I am finding the difference in intensity of night lights between the two dates I have spatial data for. I am making an assumption that the difference is caused by the storm. I have to reclassify the difference raster to create the mask, so I make an assumption that anywhere that had a difference of 200 nW cm-2sr-1 (unit of radiance) or more experienced a blackout. Then, I will assign NA all locations that experienced a difference of less than this threshold, since the difference is not great enough to indicate a power outage.

Show code
#find the change in night lights intensity caused by storm by subtracting the Feb 7 raster from Feb 16 raster
intensity_diff <- night_tiles_2021_02_16 - night_tiles_2021_02_07

plot(intensity_diff,
     main = "Change in night lights intensity due to storm")

Figure 1. First step in creating blackout mask is to find the difference in intensity of lights from before and after the storm.
Show code
#start by reclassifying intensity diff raster to recognize >200 as a blackout
mask <- cut(intensity_diff, c(200, Inf), labels = c("Blackout"))

#reassign raster to assign NA to all locations of less than 200 n
mask[mask < 200] = NA

#blackout mask with <200 = NA and >200 = blackout
plot(mask, breaks = "equal", col = "black") 

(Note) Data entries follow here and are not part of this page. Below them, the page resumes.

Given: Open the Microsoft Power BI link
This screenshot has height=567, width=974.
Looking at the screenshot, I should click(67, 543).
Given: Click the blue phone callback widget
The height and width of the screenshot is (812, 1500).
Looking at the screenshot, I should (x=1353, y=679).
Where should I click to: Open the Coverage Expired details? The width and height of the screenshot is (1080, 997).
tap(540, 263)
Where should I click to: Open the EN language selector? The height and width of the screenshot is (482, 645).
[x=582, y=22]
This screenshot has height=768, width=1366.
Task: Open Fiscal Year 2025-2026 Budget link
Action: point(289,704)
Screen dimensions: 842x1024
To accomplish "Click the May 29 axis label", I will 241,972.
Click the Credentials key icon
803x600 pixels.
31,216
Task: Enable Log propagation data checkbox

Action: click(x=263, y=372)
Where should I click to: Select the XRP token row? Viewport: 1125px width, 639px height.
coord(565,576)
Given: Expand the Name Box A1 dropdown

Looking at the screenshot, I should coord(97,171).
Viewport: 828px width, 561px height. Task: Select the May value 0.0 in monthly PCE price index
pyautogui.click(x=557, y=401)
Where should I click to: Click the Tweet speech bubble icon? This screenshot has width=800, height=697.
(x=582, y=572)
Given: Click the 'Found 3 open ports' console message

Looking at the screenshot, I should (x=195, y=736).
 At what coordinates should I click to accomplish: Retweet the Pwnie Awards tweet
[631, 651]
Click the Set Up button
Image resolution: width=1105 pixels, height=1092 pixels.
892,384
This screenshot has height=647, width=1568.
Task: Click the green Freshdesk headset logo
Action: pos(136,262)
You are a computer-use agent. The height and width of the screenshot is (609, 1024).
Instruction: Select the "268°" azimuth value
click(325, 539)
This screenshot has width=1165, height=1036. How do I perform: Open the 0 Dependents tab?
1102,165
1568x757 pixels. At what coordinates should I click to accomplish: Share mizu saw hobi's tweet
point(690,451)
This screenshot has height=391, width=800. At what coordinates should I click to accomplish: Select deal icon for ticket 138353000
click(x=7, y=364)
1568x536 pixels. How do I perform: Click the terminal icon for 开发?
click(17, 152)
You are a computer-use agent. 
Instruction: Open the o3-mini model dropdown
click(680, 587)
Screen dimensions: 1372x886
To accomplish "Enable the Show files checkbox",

Figure 2. Blackout mask, where <200 nW cm-2sr-1 = NA and >200 nW cm-2sr-1 = blackout
Vectorize the mask

Now, I will use st_as_sf() from the sf package to vectorize the blackout mask so I can continue working with the mask I made, ultimately being able to overlay it with other data and determine where the blackouts occurred. I also will use st_make_valid from the same package to fix any invalid geometries.

Show code
vector_mask <- st_as_sf(mask) |> #vectorize sf mask
  st_make_valid() #fix invalid geoms

plot(vector_mask)

Figure 3. Vectorized blackout mask
Cropping the vectorized map to our region of interest

I am interest in the Houston Metropolitan area, and will be defining this area by the following coordinates:

(-96.5, 29), (-96.5, 30.5), (-94.5, 30.5), (-94.5, 29)

Now that I have the coordinates of interest, I will turn them into a polygon using st_polygon function from the sf package. A polygon is a set of discrete spatial points, composed of vertices of many spatial coordinates.

Then, I will convert the polygon into a simple feature collection using st_sfc() and assign a coordinate reference system (CRS). I am assigning a CRS since the polygon’s CRS must match that of the night lights data I downloaded if I want to join them. So, I will reproject the cropped blackout data to EPSG:3083 (NAD83 / Texas Centric Albers Equal Area).

Then, I will spatially subset/crop the blackout mask I created to the Houston region I defined as a polygon.

Show code
# define coords 
ne <- c(-94.5, 30.5) 
se <- c(-94.5, 29) 
sw <- c(-96.5, 29)
nw <- c(-96.5, 30.5) 

# st_polygon input (since we can't just put these points in by themselves, input has to be a list) and we will make polygon of Houston using st_polygons
houston_boundary <- list(rbind(sw, nw, ne, se, sw))

# polygon to represent Houston
houston_points <- st_polygon(x = houston_boundary, if (length(x)) "XYZ" else "XY")

# Convert houston to a simple feature collection to feed in into st_crop
houston_sf <- st_sfc(houston_points, crs = 4326)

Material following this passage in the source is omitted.